In view of the importance of international recruitment to the success of the university as an international research center, it is recognized that there is a daunting agenda of issues that must be addressed in parallel such as the development of the use of English for all aspects of academic life in the HSE, the more objective benchmarking of salaries that are competitive and comparable to other European universities, the establishment of more automatic procedures to provide offices, equipment, travel, relocation allowances, research support and limited teaching time as well as the development of more substantive benefit packages for internationally-recruited staff and their families whether Russian or foreign.

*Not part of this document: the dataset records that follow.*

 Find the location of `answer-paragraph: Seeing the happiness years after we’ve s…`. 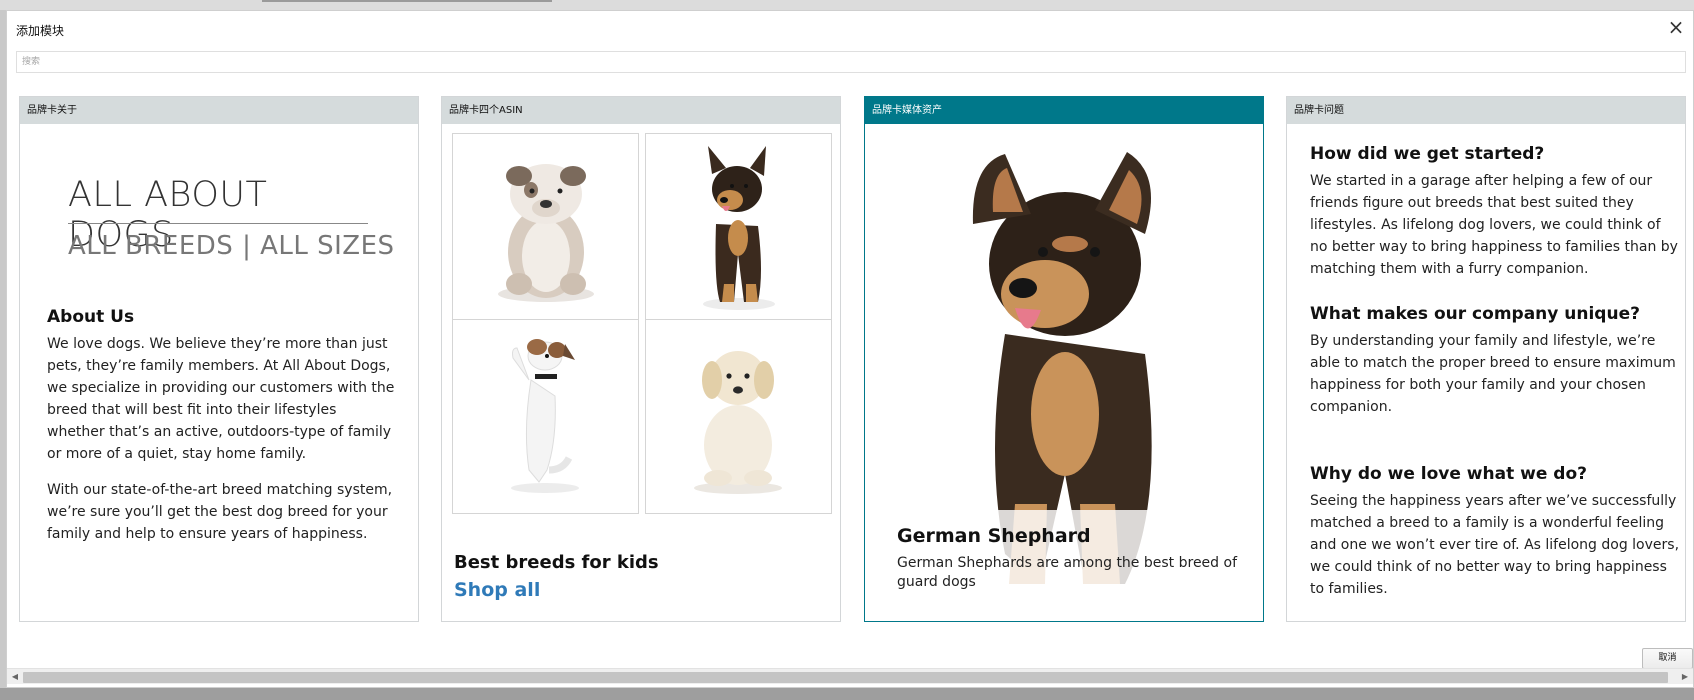

answer-paragraph: Seeing the happiness years after we’ve s… is located at coordinates (1495, 545).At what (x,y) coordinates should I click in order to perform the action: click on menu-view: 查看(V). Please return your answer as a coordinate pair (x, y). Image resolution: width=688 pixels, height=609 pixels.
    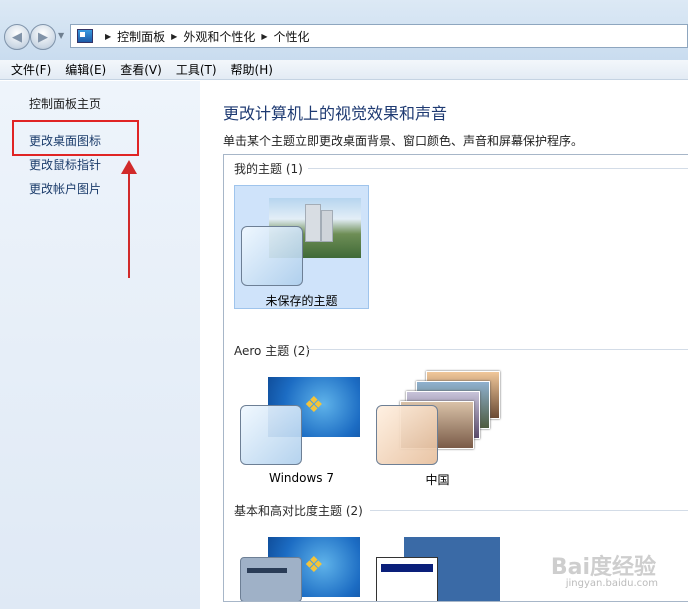
    Looking at the image, I should click on (141, 70).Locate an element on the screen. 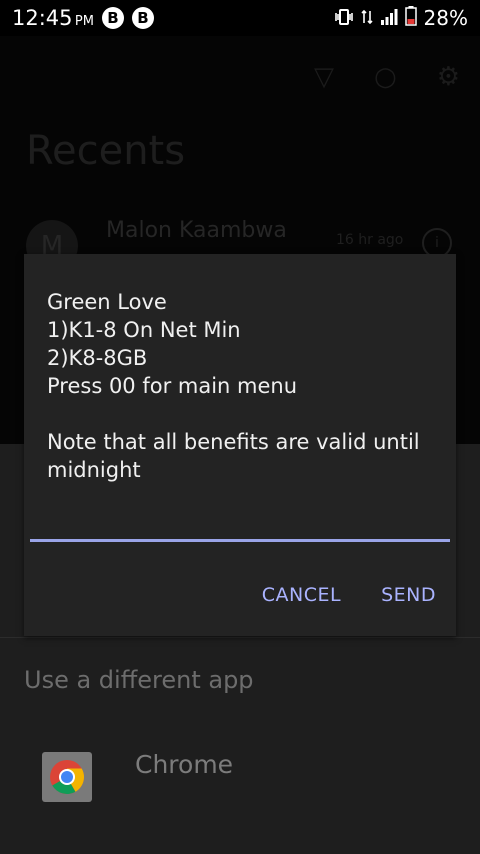 The height and width of the screenshot is (854, 480). data-transfer-icon is located at coordinates (366, 18).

Such policies under development include issues of housing allowances, medical and hospital insurance, maternity leave, family assistance, education allowance, social security and pension benefits, visa support, home leave, paid sabbatical leave, etc.  Some progress is being made but a well-formulated and comprehensive package is not yet available.  HSE is also working to formulate a program for career development to associate professor and full professor levels with tenure, as well as how reviews are to be conducted, what objectives criteria will be used and what future salary levels can be expected. 

 

Finally, it is recognized that international recruitment cannot focus exclusively on recent PhDs for tenure-track positions.  HSE needs to move beyond ad hoc steps to the development of incentives and benefits to attract staff from the international market for post-docs and senior, non-tenure appointments.  This process is still admittedly in its early stages that will depend much more on the individual contacts of existing faculty. 

 

In sum, HSE now has about 50 faculty staff with PhDs from Western research universities who are spread over a number of disciplines.  Of these 25 were recruited from the international job market in recent years. The goal over the next 3-5 years is to at least triple the total number and concentrate new hires in a few key areas to establish a critical mass to motivate world-class research.  Over the longer-term, HSE intends to establish an international PhD program beginning in the field of economics.

 


[1] Only at HSE’s International College of Economy and Finance, a joint undertaking with the London School of Economics, did an institutionalized recruiting process begin earlier.  Much of what has been adopted by HSE as a whole is modeled on the precedents set by ICEF.

 

[2] Screening committees were formed with staff members either having a western PhD or publications in high-level international peer-reviewed journals, as well as an experienced academic from the London School of Economics.